Agents need to know what a tool does to the world before calling it. Descriptions should go beyond structured annotations to explain consequences.

Conciseness4/5

Is the description appropriately sized, front-loaded, and free of redundancy?

The description is long but well-structured with clear headings and sections. It front-loads the core purpose and then provides detailed guidance. While verbose, every section serves a purpose; however, some redundancy could be trimmed for brevity.

Shorter descriptions cost fewer tokens and are easier for agents to parse. Every sentence should earn its place.

Completeness5/5

Given the tool's complexity, does the description cover enough for an agent to succeed on first attempt?

Given the tool's complexity (7 parameters, no output schema, no annotations), the description is remarkably complete. It covers prompt crafting, iteration strategies, known issues, and error recovery. The 'Prompt guide' alone provides rich context that an agent needs to succeed.

Complex tools with many parameters or behaviors need more documentation. Simple tools need less. This dimension scales expectations accordingly.

Parameters5/5

Does the description clarify parameter syntax, constraints, interactions, or defaults beyond what the schema provides?

Although schema description coverage is 100%, the description adds substantial value beyond schema. The 'Prompt guide' provides concrete examples, do's and don'ts, and detailed reasoning for parameters like n and temperature. It also explains how references work and their limitations, which the schema does not fully convey.

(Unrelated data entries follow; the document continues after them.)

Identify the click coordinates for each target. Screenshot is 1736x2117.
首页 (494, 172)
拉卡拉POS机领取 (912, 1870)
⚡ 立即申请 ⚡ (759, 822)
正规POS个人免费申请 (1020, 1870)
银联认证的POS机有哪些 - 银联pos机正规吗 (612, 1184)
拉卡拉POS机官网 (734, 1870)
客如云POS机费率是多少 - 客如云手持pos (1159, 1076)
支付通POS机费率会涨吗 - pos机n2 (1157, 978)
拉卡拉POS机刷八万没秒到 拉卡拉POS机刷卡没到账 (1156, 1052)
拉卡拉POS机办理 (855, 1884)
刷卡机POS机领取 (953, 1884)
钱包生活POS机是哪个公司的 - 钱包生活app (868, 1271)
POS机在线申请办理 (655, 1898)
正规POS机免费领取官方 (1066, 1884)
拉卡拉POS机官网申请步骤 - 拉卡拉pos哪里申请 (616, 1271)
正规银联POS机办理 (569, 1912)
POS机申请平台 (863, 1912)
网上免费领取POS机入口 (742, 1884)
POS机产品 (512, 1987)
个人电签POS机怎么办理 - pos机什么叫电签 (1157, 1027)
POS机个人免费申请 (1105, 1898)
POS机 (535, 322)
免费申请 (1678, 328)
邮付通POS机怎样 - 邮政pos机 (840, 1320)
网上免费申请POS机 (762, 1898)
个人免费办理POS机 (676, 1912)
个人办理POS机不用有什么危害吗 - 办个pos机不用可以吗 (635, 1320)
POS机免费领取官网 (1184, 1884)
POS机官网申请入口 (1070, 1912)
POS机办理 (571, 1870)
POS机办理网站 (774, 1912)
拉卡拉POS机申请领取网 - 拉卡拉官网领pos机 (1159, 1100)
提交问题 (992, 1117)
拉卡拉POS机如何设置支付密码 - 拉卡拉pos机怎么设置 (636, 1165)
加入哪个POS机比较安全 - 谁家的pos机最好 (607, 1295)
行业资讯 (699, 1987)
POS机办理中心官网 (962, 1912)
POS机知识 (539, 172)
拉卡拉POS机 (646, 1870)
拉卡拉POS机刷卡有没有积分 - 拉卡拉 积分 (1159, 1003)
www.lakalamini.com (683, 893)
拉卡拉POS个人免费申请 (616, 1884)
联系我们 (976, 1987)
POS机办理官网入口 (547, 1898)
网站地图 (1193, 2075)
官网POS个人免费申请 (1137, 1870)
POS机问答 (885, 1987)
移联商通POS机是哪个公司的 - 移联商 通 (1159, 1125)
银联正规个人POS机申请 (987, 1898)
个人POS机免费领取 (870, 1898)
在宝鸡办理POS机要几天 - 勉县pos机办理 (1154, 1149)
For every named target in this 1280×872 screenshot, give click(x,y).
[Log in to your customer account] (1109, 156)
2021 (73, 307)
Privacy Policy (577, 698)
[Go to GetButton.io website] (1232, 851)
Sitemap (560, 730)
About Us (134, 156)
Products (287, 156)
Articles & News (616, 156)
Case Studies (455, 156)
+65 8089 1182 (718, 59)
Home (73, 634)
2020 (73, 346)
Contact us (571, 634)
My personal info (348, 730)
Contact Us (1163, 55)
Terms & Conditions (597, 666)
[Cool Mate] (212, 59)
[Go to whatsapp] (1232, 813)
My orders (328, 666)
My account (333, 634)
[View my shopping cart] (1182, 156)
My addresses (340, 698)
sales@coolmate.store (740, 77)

Input schemas describe structure but not intent. Descriptions should explain non-obvious parameter relationships and valid value ranges.

Purpose5/5

Does the description clearly state what the tool does and how it differs from similar tools?

The description clearly states 'Generate one or more SVGs from a text prompt using QuiverAI. Returns raw SVG markup.' It specifies the verb (generate), resource (SVGs), and distinguishes from sibling tools like list_models and vectorize_svg.

Agents choose between tools based on descriptions. A clear purpose with a specific verb and resource helps agents select the right tool.

Usage Guidelines5/5

Does the description explain when to use this tool, when not to, or what alternatives exist?

The description provides extensive guidelines on when and how to use, including prompt structure, what works, what does not work, iteration strategy, and a verified template. It also covers known issues like corrupted tails and 504 errors, giving failure recovery guidance.

Agents often have multiple tools that could apply. Explicit usage guidance like "use X instead of Y when Z" prevents misuse.